R. S. – Pourquoi avoir choisi de produire un disque?

G. P. – Alors que je commençais mon blogue, le centre communautaire de Douglastown faisait un projet d’histoire orale et de collecte de musique enregistrée dans la communauté. Il voulait mettre en valeur les racines irlandaises de Douglastown parce que la communauté anglophone (historiquement plus de 90 % de la population du village) a connu un grand bouleversement démographique et représente aujourd’hui une minorité vieillissante à cause des décennies d’émigration et d’un modeste afflux de jeunes familles francophones urbaines depuis les années 1990.

R. S. – Quel est l’impact de ce disque dans la communauté?

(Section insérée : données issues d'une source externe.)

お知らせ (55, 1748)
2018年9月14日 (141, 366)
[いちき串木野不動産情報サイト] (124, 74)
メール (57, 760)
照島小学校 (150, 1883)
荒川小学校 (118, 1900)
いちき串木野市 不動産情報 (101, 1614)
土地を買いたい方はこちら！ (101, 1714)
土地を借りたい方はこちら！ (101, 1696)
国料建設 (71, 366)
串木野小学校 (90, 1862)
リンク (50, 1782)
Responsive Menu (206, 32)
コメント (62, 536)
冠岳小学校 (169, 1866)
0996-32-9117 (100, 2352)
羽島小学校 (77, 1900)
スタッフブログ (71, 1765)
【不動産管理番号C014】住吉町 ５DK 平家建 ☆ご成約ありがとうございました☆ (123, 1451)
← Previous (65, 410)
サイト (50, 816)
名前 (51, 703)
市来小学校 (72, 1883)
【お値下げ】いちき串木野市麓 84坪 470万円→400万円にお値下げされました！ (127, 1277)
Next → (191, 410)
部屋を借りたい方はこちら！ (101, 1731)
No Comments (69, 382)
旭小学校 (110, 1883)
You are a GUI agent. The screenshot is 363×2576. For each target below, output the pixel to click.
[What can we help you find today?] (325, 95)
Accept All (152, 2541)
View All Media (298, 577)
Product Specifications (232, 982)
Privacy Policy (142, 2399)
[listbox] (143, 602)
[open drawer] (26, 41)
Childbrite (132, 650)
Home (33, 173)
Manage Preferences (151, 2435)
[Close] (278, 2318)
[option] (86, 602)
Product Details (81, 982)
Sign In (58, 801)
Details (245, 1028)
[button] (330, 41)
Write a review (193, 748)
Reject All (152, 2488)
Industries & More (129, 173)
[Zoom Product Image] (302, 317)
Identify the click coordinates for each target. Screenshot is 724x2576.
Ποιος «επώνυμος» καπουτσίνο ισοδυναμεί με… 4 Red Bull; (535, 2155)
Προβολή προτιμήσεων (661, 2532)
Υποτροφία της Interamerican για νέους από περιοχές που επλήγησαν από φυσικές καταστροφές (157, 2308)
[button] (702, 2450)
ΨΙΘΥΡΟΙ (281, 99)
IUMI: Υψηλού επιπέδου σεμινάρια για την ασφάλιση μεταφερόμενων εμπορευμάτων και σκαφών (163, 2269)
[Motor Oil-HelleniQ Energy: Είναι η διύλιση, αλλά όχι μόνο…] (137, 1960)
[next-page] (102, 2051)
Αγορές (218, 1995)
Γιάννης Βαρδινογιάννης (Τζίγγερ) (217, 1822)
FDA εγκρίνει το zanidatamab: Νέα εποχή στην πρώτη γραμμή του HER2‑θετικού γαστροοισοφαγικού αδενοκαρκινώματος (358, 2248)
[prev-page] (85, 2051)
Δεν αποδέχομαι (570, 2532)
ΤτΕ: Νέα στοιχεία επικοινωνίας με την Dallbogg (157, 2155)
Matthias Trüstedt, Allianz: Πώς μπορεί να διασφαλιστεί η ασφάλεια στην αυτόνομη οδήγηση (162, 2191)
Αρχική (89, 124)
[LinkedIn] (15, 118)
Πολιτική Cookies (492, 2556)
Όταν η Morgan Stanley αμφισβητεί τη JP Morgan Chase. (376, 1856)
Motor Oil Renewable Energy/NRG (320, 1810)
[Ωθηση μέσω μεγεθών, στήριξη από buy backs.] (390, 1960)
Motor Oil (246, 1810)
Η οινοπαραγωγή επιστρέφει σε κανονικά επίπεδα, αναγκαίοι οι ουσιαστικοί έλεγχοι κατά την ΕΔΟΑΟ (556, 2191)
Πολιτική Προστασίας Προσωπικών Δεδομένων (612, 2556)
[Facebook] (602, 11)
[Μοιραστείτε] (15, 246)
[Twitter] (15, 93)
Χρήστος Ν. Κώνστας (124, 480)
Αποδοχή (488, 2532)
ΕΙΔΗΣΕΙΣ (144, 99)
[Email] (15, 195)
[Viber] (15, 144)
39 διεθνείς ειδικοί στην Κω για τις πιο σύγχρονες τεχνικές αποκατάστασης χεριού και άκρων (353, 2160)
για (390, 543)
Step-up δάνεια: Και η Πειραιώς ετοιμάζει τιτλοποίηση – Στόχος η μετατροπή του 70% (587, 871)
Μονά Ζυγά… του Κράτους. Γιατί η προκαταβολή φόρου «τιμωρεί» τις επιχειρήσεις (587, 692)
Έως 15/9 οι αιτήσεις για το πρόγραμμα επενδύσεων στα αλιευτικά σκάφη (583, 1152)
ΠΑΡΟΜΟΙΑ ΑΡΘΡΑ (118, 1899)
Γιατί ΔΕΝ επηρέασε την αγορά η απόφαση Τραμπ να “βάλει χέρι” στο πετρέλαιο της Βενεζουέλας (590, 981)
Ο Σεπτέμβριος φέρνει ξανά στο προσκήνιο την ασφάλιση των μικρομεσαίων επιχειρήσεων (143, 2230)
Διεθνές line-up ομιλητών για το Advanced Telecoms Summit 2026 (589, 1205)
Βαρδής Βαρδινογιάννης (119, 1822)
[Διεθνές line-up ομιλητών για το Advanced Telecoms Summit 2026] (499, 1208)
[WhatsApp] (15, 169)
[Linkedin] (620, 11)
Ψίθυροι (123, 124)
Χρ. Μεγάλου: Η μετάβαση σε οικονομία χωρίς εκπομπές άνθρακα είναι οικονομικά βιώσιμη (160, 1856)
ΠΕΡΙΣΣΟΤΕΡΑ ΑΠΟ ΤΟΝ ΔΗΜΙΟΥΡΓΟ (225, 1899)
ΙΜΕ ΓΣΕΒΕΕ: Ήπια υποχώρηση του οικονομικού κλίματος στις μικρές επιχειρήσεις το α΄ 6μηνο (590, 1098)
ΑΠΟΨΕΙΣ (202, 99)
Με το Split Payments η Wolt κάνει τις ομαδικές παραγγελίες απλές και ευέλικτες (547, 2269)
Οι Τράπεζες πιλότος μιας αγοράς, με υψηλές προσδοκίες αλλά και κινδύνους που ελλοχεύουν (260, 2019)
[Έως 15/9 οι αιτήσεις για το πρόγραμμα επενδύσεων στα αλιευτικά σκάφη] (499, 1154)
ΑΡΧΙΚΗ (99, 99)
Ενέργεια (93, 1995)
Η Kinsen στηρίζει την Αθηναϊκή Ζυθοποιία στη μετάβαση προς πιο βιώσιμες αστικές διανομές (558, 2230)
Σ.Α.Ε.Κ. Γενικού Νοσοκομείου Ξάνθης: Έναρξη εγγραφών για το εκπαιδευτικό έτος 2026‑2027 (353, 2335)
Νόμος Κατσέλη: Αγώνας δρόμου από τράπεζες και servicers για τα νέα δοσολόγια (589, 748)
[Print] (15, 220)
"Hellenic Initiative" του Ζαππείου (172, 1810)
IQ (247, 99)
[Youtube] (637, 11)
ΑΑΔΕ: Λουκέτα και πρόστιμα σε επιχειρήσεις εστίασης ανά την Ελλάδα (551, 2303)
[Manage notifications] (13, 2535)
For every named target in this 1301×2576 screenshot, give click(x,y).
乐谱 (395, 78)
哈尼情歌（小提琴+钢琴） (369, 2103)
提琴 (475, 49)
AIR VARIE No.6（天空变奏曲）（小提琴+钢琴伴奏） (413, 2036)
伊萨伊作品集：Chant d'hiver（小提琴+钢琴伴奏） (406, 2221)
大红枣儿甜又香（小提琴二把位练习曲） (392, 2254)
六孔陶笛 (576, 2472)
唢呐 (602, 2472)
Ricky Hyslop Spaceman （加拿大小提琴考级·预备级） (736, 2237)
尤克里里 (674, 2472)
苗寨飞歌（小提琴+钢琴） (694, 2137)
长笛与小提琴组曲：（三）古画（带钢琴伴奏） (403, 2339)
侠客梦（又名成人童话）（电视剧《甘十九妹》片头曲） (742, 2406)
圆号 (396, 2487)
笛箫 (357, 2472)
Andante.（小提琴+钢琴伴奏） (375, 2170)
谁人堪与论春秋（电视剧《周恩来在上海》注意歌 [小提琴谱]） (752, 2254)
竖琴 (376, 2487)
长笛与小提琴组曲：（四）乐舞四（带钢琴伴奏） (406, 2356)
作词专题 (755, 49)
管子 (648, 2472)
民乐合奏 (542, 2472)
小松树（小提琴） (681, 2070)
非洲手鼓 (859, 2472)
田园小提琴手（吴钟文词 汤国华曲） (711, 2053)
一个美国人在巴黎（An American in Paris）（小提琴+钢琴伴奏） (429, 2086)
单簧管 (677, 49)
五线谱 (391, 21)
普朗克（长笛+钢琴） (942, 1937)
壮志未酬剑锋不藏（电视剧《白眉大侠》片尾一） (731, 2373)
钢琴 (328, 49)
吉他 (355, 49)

G. P. – On peut trouver le disque dans la plupart des foyers de Douglastown, qu’ils soient dans la région ou ailleurs en Amérique du Nord. De plus, quelques adultes inspirés par nos démarches ont décidé d’apprendre le violon ou l’accompagnement à la guitare. Les gens d’ici sont contents que les musiciens du Québec s’intéressent à leur musique. Comme nous avons gagné le prix Mnémo pour le disque, le centre Mnémo et la Société pour la danse traditionnelle québécoise nous ont accueillis chaleureusement, moi, Laura Risk, Luc Chaput, le coordonnateur du centre, et une trentaine de gens de Gaspé installés à Montréal à une veillée de danse du Plateau en décembre 2014. Pierre Chartrand a enseigné à quelques centaines de passionnés de musique et de danse un set carré de Douglastown : « The Figure Eight ». Cela a été un moment de fierté.

R. S. – Pourquoi est-ce important de conserver le patrimoine musical?

G. P. – Je ne suis pas prêt à dire qu’il faille conserver le patrimoine, musical ou autre, parce que c’est « le patrimoine ». Ce qu’on veut dire par « patrimoine » ou « conservation » n’est pas toujours clair. Je pense que les gens, comme nous, qui travaillent dans ces champs peuvent entrer en dialogue avec diverses communautés identitaires – qu’elles soient régionales, ethniques, culturelles, sexuelles, linguistiques, musicales, religieuses, etc. – pour déterminer quels aspects de leurs pratiques et de leur mémoire ils veulent conserver et comment nous pouvons les appuyer. C’est de cette façon que la mémoire active et passive d’une société ou d’une communauté devient plus démocratisée. Il faut toutefois s’assurer que cette démocratisation n’efface pas les voix minoritaires.